— begin Data section —
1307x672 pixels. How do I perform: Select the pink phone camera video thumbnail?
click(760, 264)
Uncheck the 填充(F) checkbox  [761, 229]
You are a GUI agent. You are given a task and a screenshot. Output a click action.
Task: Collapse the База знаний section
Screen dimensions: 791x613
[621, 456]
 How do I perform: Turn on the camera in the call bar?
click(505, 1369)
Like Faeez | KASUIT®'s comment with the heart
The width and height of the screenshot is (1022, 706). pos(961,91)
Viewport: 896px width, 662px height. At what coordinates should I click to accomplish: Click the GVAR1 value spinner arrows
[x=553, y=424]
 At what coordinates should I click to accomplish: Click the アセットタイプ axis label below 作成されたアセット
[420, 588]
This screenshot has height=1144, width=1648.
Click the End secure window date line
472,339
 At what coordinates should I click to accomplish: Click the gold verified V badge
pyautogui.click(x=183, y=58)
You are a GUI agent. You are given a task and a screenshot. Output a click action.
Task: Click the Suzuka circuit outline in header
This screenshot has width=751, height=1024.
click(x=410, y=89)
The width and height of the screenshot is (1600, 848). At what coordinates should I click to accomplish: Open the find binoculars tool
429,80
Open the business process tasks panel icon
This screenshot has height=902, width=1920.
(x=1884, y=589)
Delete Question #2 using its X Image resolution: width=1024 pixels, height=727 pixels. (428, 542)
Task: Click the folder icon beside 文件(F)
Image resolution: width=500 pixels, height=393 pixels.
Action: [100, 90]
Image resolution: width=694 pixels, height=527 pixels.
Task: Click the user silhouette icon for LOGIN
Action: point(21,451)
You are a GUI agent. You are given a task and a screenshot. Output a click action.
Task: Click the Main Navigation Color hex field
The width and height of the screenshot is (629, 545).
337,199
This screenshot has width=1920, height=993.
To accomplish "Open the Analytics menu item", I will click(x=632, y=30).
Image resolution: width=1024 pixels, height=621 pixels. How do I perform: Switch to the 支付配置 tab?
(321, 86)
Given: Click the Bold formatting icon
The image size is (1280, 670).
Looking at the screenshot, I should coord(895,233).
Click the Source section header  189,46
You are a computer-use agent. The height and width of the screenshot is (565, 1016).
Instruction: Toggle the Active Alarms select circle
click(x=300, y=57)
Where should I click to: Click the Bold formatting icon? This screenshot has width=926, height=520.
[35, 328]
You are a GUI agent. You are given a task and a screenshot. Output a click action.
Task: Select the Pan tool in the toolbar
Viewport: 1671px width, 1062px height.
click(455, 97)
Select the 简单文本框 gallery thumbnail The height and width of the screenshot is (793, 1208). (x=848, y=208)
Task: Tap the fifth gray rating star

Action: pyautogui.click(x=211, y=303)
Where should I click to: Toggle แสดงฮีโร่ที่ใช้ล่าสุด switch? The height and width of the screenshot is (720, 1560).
— end Data section —
_Problem to work on_. Rewrite the items above so that "Bold formatting icon" becomes "Bold button" wherever it appears, and keep everything else the same.

_Problem solution_.
1307x672 pixels. How do I perform: Select the pink phone camera video thumbnail?
click(760, 264)
Uncheck the 填充(F) checkbox  [761, 229]
You are a GUI agent. You are given a task and a screenshot. Output a click action.
Task: Collapse the База знаний section
Screen dimensions: 791x613
[621, 456]
 How do I perform: Turn on the camera in the call bar?
click(505, 1369)
Like Faeez | KASUIT®'s comment with the heart
The width and height of the screenshot is (1022, 706). pos(961,91)
Viewport: 896px width, 662px height. At what coordinates should I click to accomplish: Click the GVAR1 value spinner arrows
[x=553, y=424]
 At what coordinates should I click to accomplish: Click the アセットタイプ axis label below 作成されたアセット
[420, 588]
This screenshot has height=1144, width=1648.
Click the End secure window date line
472,339
 At what coordinates should I click to accomplish: Click the gold verified V badge
pyautogui.click(x=183, y=58)
You are a GUI agent. You are given a task and a screenshot. Output a click action.
Task: Click the Suzuka circuit outline in header
This screenshot has width=751, height=1024.
click(x=410, y=89)
The width and height of the screenshot is (1600, 848). At what coordinates should I click to accomplish: Open the find binoculars tool
429,80
Open the business process tasks panel icon
This screenshot has height=902, width=1920.
(x=1884, y=589)
Delete Question #2 using its X Image resolution: width=1024 pixels, height=727 pixels. (428, 542)
Task: Click the folder icon beside 文件(F)
Image resolution: width=500 pixels, height=393 pixels.
Action: [100, 90]
Image resolution: width=694 pixels, height=527 pixels.
Task: Click the user silhouette icon for LOGIN
Action: point(21,451)
You are a GUI agent. You are given a task and a screenshot. Output a click action.
Task: Click the Main Navigation Color hex field
The width and height of the screenshot is (629, 545).
337,199
This screenshot has width=1920, height=993.
To accomplish "Open the Analytics menu item", I will click(x=632, y=30).
Image resolution: width=1024 pixels, height=621 pixels. How do I perform: Switch to the 支付配置 tab?
(321, 86)
Given: Click the Bold button
The image size is (1280, 670).
Looking at the screenshot, I should coord(895,233).
Click the Source section header  189,46
You are a computer-use agent. The height and width of the screenshot is (565, 1016).
Instruction: Toggle the Active Alarms select circle
click(x=300, y=57)
Where should I click to: Click the Bold button? This screenshot has width=926, height=520.
[35, 328]
You are a GUI agent. You are given a task and a screenshot. Output a click action.
Task: Select the Pan tool in the toolbar
Viewport: 1671px width, 1062px height.
click(455, 97)
Select the 简单文本框 gallery thumbnail The height and width of the screenshot is (793, 1208). (x=848, y=208)
Task: Tap the fifth gray rating star

Action: pyautogui.click(x=211, y=303)
Where should I click to: Toggle แสดงฮีโร่ที่ใช้ล่าสุด switch? The height and width of the screenshot is (720, 1560).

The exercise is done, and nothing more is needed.